__TASK TO COMPLETE__.
Report the count of lines with "dimensions" in the data below, and no other words.

--------------------

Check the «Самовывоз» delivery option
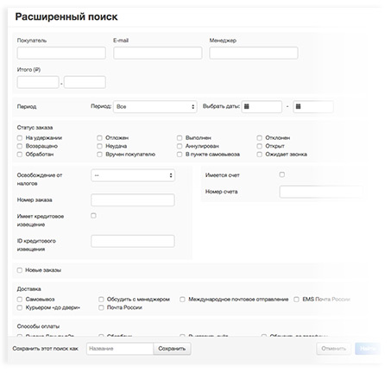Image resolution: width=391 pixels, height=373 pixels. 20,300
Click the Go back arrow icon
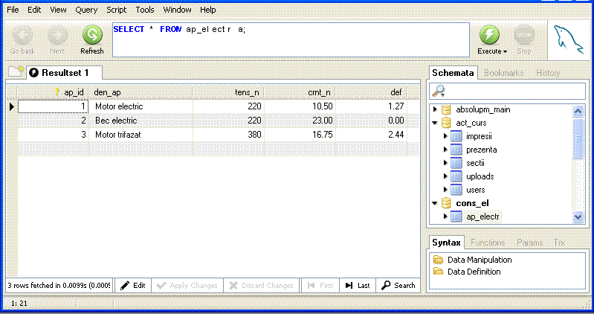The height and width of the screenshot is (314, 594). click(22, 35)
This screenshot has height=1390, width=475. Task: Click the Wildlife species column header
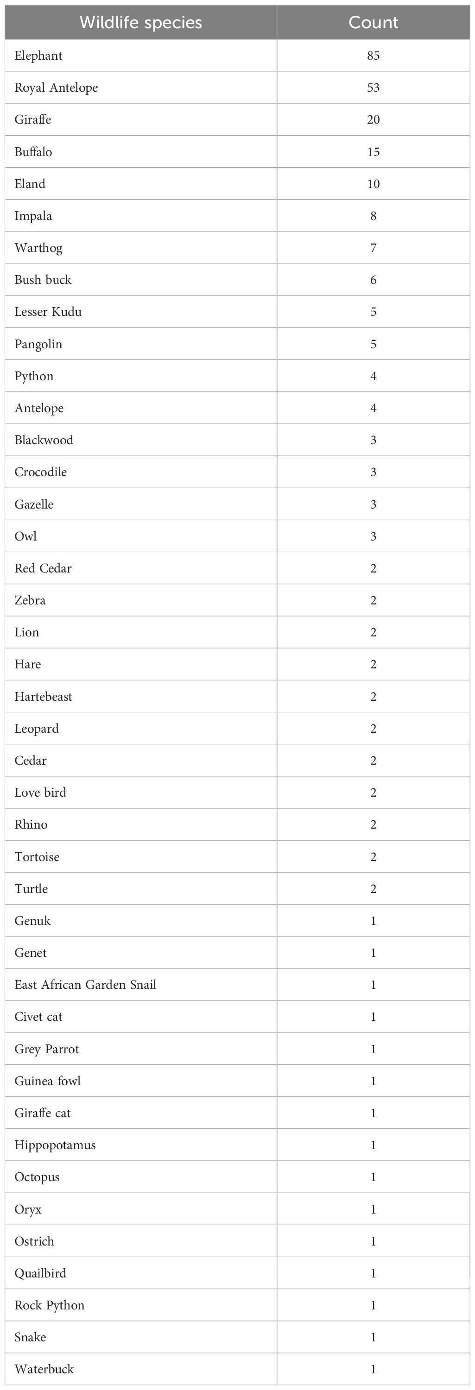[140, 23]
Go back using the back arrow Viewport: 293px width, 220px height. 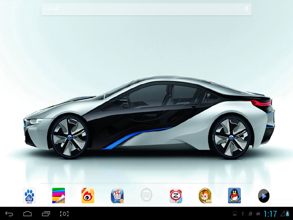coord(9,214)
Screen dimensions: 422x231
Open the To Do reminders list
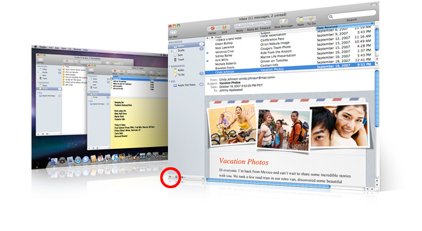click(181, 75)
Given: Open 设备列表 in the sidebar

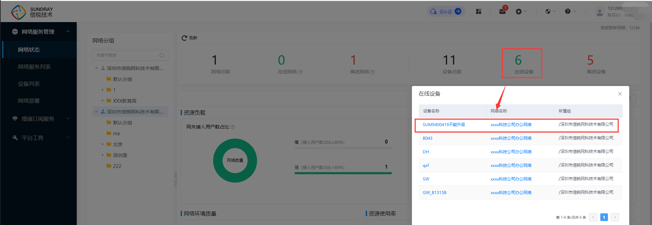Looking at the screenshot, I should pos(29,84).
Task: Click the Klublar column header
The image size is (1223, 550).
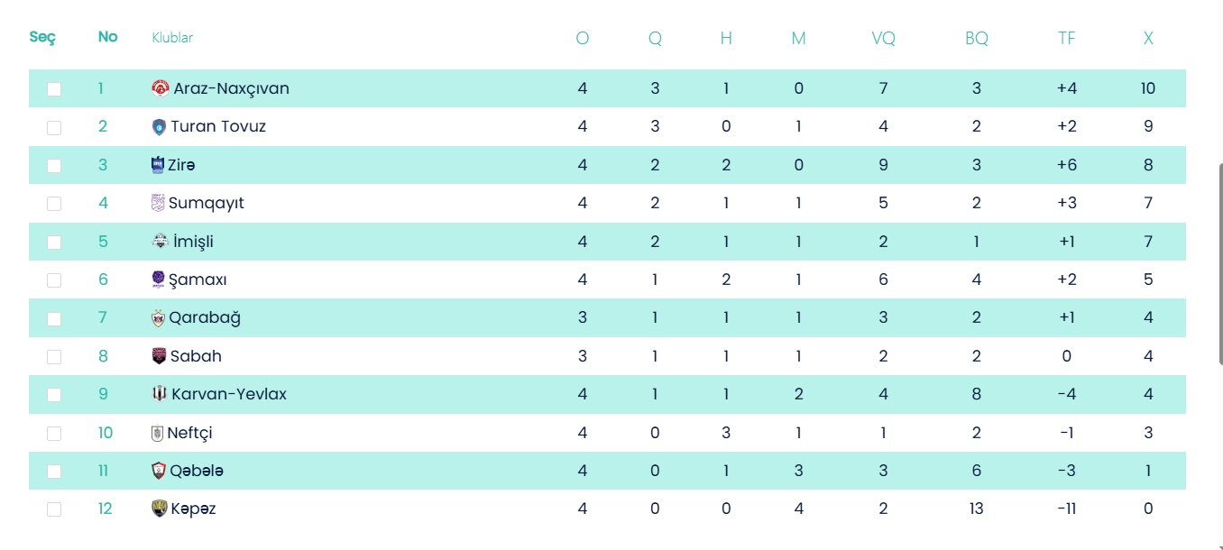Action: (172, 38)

--------------------

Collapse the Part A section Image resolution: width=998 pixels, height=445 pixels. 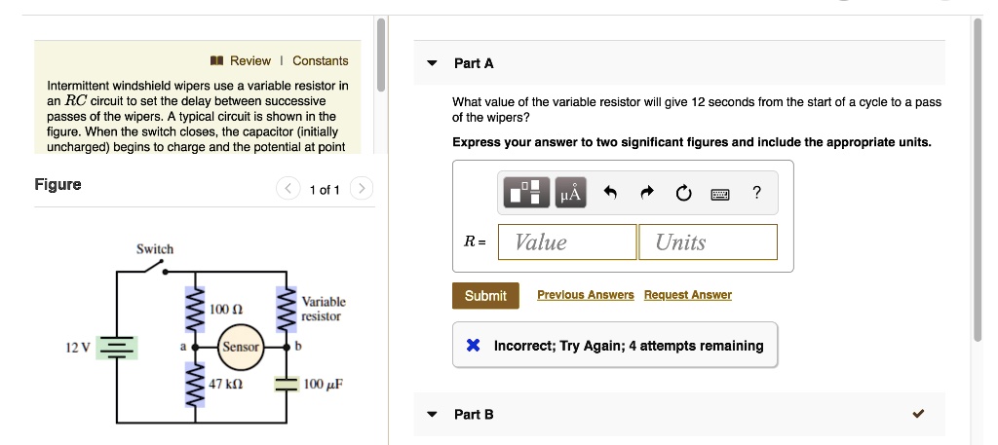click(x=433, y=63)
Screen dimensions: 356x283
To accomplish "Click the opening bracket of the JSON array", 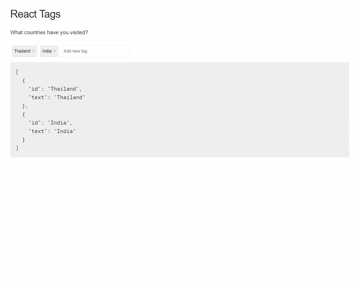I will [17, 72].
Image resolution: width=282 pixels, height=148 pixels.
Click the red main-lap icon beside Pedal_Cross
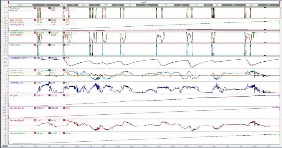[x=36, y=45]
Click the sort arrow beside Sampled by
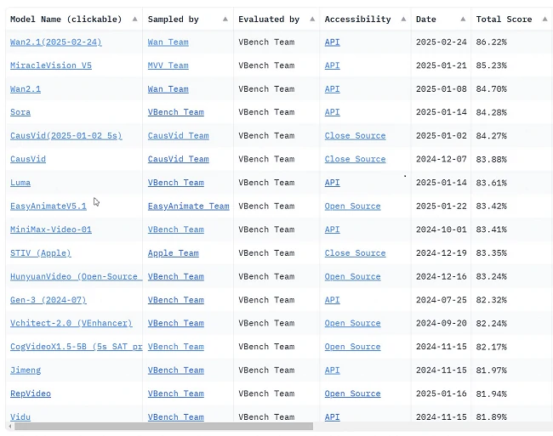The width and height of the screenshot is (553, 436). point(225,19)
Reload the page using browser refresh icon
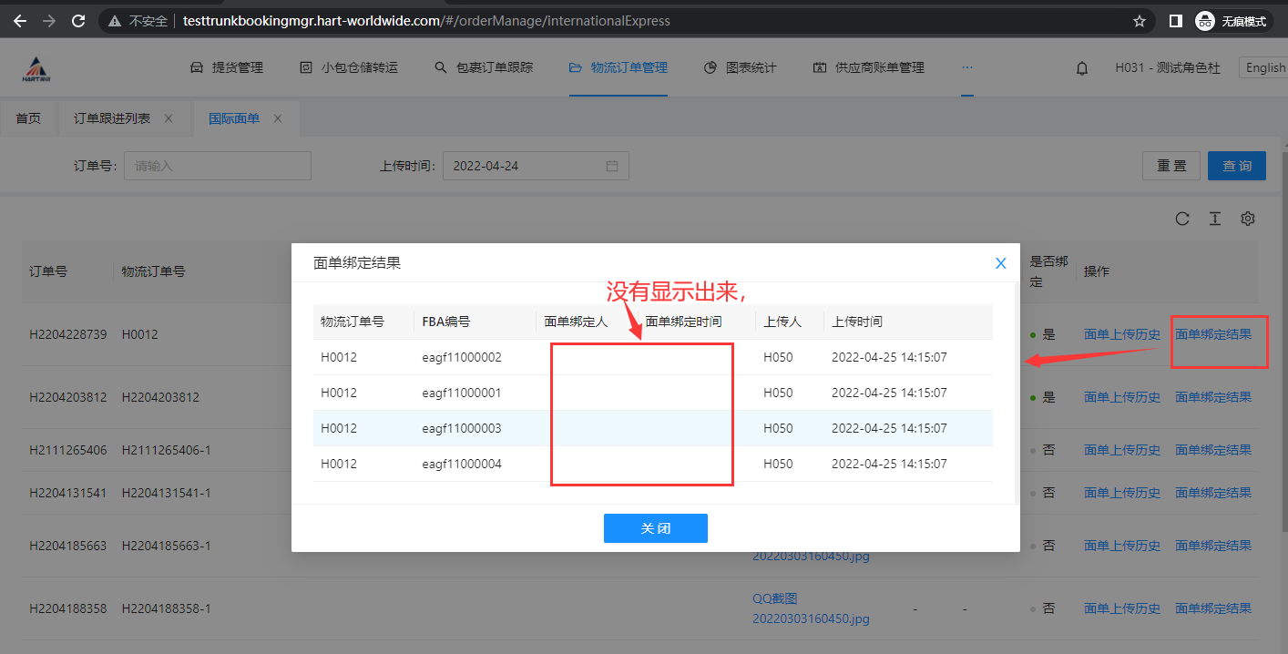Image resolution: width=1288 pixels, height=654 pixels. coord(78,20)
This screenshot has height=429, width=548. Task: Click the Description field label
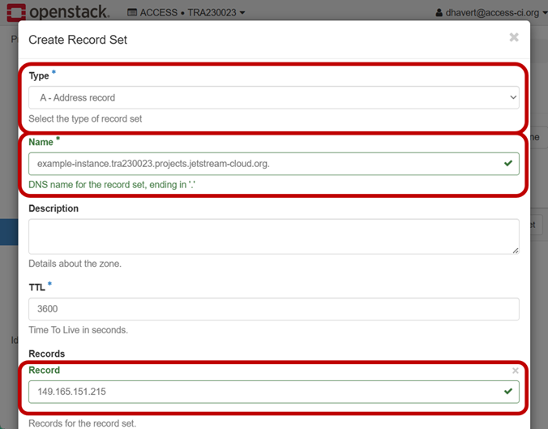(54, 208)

--------------------

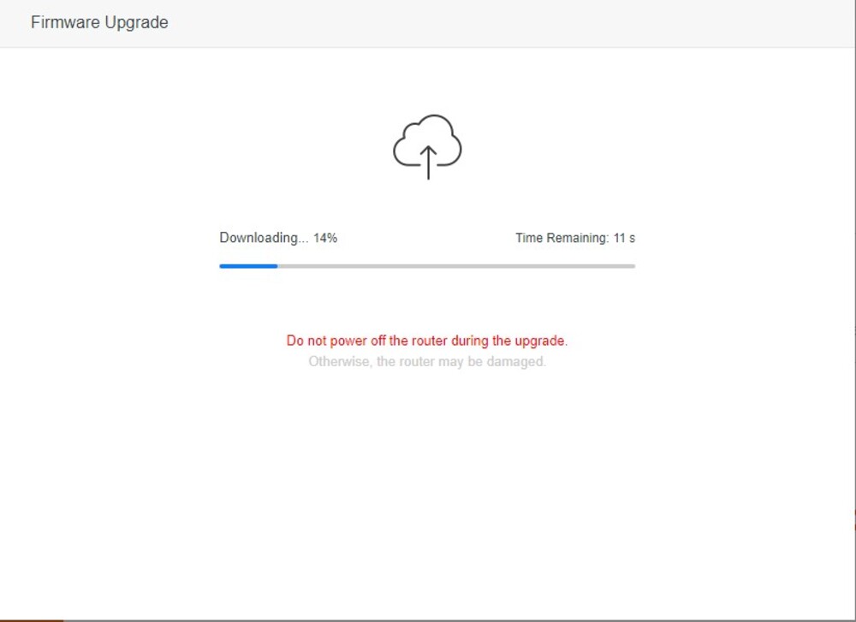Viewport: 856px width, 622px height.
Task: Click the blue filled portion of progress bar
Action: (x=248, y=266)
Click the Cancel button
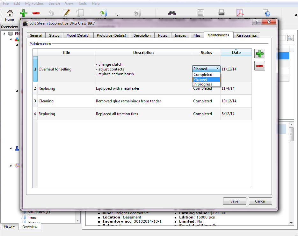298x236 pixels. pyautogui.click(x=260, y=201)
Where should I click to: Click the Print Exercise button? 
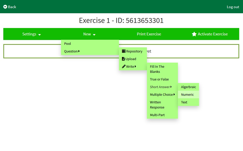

--------------------

__RESPONSE TO THIS EXERCISE__.
2